You rotate a key for Sign in with Apple, and suddenly every login throws invalid_client. It was supposed to be a five minute change. Three hours later you are still staring at the same error.

This one bites hard because invalid_client is Apple's answer to about six different mistakes, and the error text never tells you which one you made. Here is the checklist that finds it, in the order of most likely to least.

What is actually being checked

When Supabase (or any backend) talks to Apple, it presents a client secret that is not a static string: it is a JWT you generate, signed with your .p8 key. Apple validates five things about it, and a mismatch in any one of them returns invalid_client:

  1. the JWT is signed by the key whose Key ID is in the JWT header
  2. that key belongs to your Apple team
  3. the sub claim matches your Services ID (not your App ID)
  4. the iss claim is your Team ID
  5. the JWT is not expired

The checklist

1. Did you regenerate the client-secret JWT after rotating the .p8?

This is the classic trap. Rotating the key in the Apple Developer portal does nothing to the JWT you generated from the old key. That JWT still carries the old Key ID in its header, so Apple rejects it. After any key rotation you must generate a fresh client-secret JWT from the new .p8 and paste that into your provider config. The old secret does not "refresh".

2. Is the sub claim your Services ID?

The sub in the client-secret JWT must be the Services ID (the identifier you created for web auth, usually something like com.yourapp.web), not the App ID and not the bundle id. If you copied the wrong identifier when generating the secret, Apple sees a client it does not know.

3. Does the Key ID in the JWT header match the uploaded key?

Decode your client secret at any JWT debugger (it is not sensitive to decode, it is public claims plus a signature). The header's kid must be exactly the Key ID shown next to your Sign in with Apple key in the developer portal. A stale kid means you signed with a key Apple no longer associates with that configuration.

4. Is the JWT expired?

Apple caps client-secret JWTs at 6 months (exp at most 15777000 seconds after iat). If you generated the secret long ago and it worked until today, this is your answer: it aged out, which people then misdiagnose as a rotation problem while rotating everything except the one thing that expired.

5. Is the ES256 algorithm actually used?

The secret must be signed with ES256 (the .p8 is an EC key). A generator defaulting to HS256 or RS256 produces a structurally valid JWT that Apple rejects. The decoded header should read "alg": "ES256".

6. Are the domain and return URL registered on the Services ID?

If the identifiers all match but auth still fails at the redirect step, check that the Services ID has your auth domain (for Supabase: <project-ref>.supabase.co) and the exact callback URL registered under its Sign in with Apple configuration.
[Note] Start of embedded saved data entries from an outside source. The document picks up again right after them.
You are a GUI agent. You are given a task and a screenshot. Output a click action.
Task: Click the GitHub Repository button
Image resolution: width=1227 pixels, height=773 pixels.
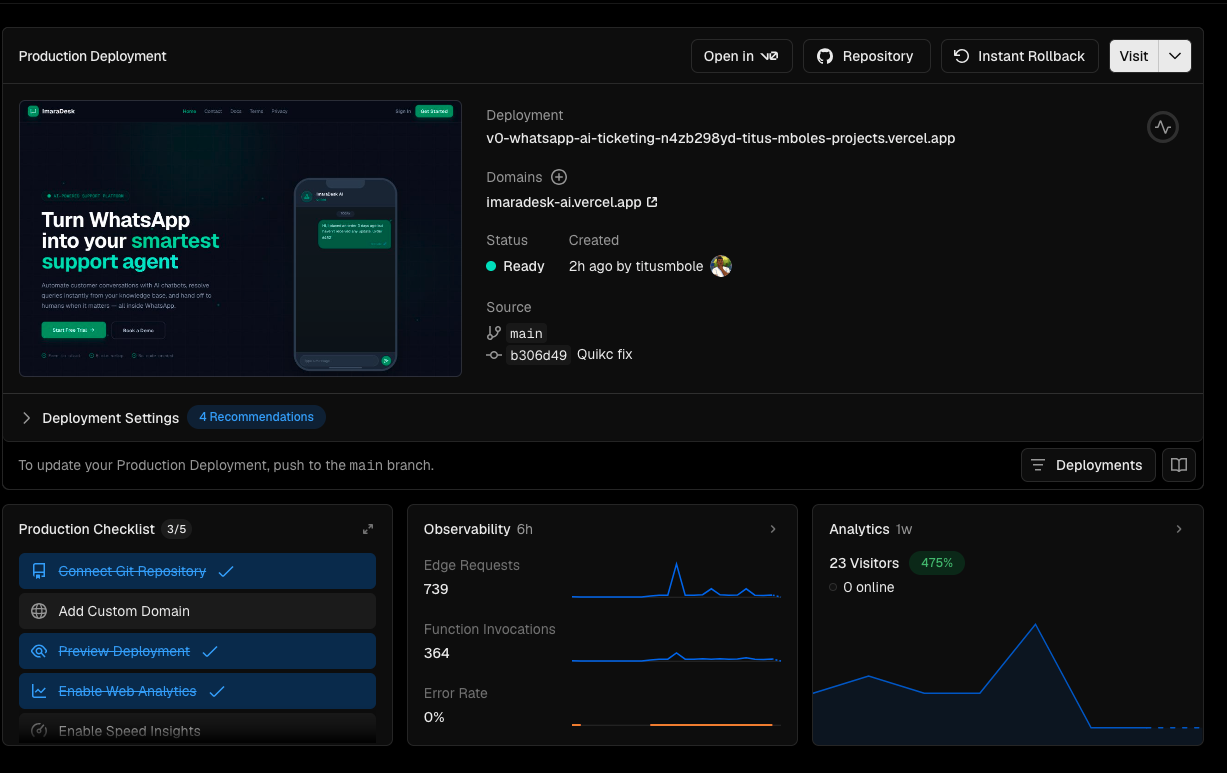pos(866,56)
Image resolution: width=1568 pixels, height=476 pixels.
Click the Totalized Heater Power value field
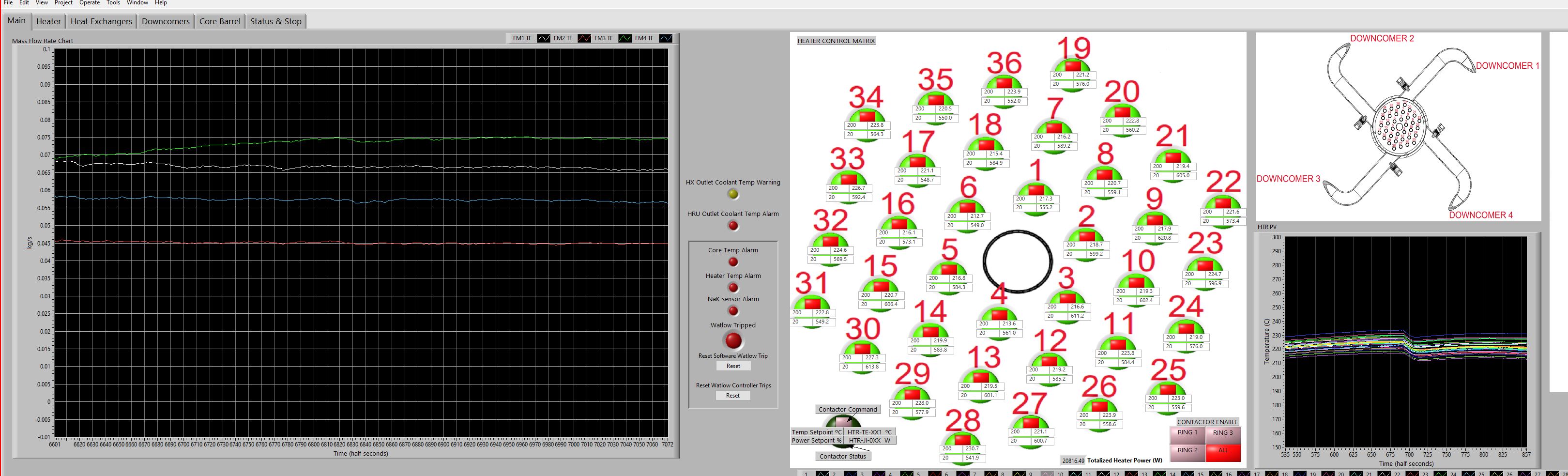click(x=1073, y=461)
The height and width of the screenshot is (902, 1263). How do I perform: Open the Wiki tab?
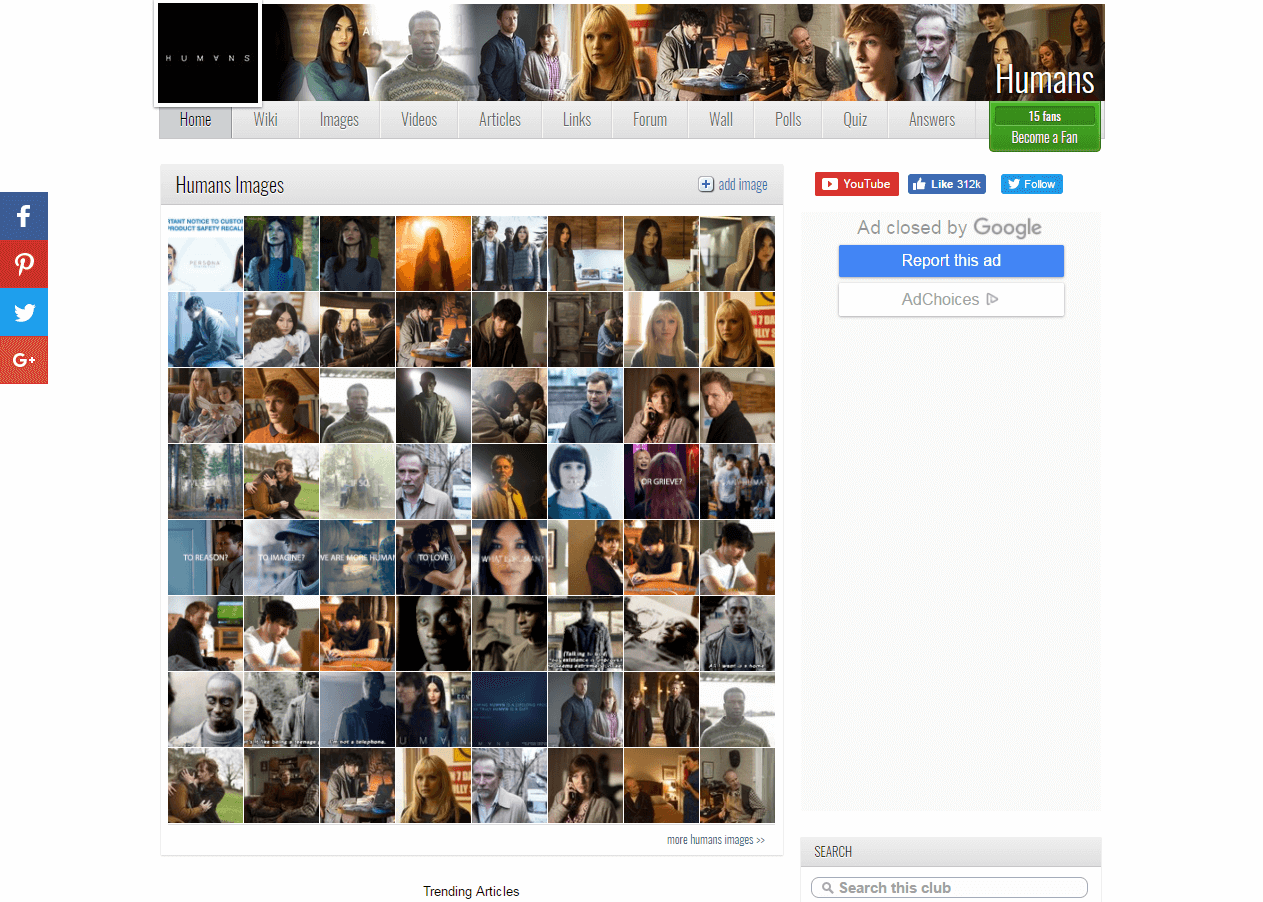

The five minute reset, when you would rather stop debugging

When the state is too tangled, a clean rebuild is faster than archaeology:

  1. In the Apple portal: create a fresh key with Sign in with Apple enabled, download the new .p8, note the Key ID.
  2. Confirm the Services ID, Team ID, and domain/return URL config.
  3. Generate a brand new client-secret JWT (ES256, iss = Team ID, sub = Services ID, kid = the new Key ID, exp under 6 months).
  4. Paste it into your provider config (in Supabase: Authentication, then Providers, then Apple) and save.
  5. Test in a private window.

Every value is freshly derived, so any stale-state mismatch is gone.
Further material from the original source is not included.